For prime industrial properties, 61% of surveyors expect the capital value to increase and 67% anticipate an increase in rental values.

In contrast, for secondary industrial properties, only 36% expect capital values to increase, and 39% expect rental prices to rise. However, a significant portion, 44% for capital and 50% for rental, respectively, expect prices to remain the same.

Forty-five percent of surveyors expect that the capital value of the prime office will increase, while 38% expect it to remain the same, and 19% expect it to decrease (figures are rounded). In terms of rent for the prime office, 46% of surveyors anticipate an increase, whereas 39% expect the rent to stay the same, and 17% expect it to decrease.

Regarding secondary offices, 82% of surveyors expect the capital value to remain the same or decrease, while 81% anticipate that rental prices will also stay the same or decrease.

For prime retail spaces, 36% of surveyors expect capital values to increase in 2025, while 43% anticipate an increase in rental values. However, a majority, 49% for capital and 45% for rental, believe these values will remain the same.

In contrast, for secondary retail spaces, 36% of surveyors expect capital values to decrease, along with 36% expecting a decrease in rental values. A majority of 49% for capital and 52% for secondary retail rental expect the values to remain the same.

Analysis

Ms Maguire said that while members are seeing strong demand for well located, best in class office buildings, finding occupiers or buyers for second and third generation buildings is much more problematic.

“Members believe that owners of older office stock will be forced to retrofit or to sell at a discount. In fact, 71% of surveyors in our survey believe there will be increased demand for retrofitting, with 36% predicting a rise in office retrofits, while retail and industrial lag behind.”

“While offices are often seen as adopting a more proactive approach to sustainability, the retail sector struggles with the challenge of finance and occupancy over ESG priorities. Members say high costs, perceived risks and limited funding are barriers to retrofitting older commercial properties and this is impacting investor demand.”

When survey participants were asked what part of the property cycle the market was in, the largest cohort, 28% said early recovery, 19% said bottom of the cycle while 16% said mid upturn.

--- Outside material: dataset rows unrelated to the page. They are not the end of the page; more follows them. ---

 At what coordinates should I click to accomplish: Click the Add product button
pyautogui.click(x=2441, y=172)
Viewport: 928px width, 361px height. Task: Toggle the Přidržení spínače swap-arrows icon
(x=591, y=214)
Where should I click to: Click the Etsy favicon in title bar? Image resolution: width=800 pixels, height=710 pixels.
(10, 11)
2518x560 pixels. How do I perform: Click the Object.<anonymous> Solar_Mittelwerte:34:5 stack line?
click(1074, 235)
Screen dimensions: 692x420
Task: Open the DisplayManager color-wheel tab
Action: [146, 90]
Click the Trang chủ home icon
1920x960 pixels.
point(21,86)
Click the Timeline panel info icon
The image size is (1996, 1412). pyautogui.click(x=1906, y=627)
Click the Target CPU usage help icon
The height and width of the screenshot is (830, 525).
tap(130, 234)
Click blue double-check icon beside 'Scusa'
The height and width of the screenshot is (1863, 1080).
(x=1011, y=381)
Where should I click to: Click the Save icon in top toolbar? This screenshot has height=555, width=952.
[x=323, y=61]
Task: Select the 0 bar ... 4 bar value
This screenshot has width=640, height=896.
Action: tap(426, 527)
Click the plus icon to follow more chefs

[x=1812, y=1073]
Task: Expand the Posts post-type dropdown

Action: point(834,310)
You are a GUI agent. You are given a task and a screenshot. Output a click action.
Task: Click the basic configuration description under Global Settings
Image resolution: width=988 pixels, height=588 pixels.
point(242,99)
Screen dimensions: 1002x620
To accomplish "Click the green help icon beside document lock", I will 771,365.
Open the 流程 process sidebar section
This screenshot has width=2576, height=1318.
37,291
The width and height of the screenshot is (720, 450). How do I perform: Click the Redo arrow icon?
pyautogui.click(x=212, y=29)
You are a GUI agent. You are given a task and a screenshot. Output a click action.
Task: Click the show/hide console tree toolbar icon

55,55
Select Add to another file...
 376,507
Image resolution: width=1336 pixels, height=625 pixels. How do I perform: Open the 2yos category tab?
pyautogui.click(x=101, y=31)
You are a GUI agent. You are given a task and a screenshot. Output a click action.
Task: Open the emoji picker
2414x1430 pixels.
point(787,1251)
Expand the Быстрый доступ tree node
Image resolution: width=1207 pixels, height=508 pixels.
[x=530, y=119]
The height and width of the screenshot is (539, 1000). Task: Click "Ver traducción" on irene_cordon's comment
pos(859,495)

For media queries please call the SCSI at (01) 6445500 and ask for Patrick King.  

Note to Editor

The Commercial Property Monitor Review and Outlook Report 2025 is informed by the surveys completed in December 2024 by Chartered Commercial and Valuation Surveyors. The Commercial Property Monitor Review and Outlook provide net balance index charts illustrating surveyor sentiment on market trends. Net balance is calculated by taking the total number of “increase” responses from “decrease” responses and displaying the result. The index charts provided are unweighted composite measures capturing overall market momentum, encompassing variables on supply, demand, and expectations. A total of 161 responses informed this report.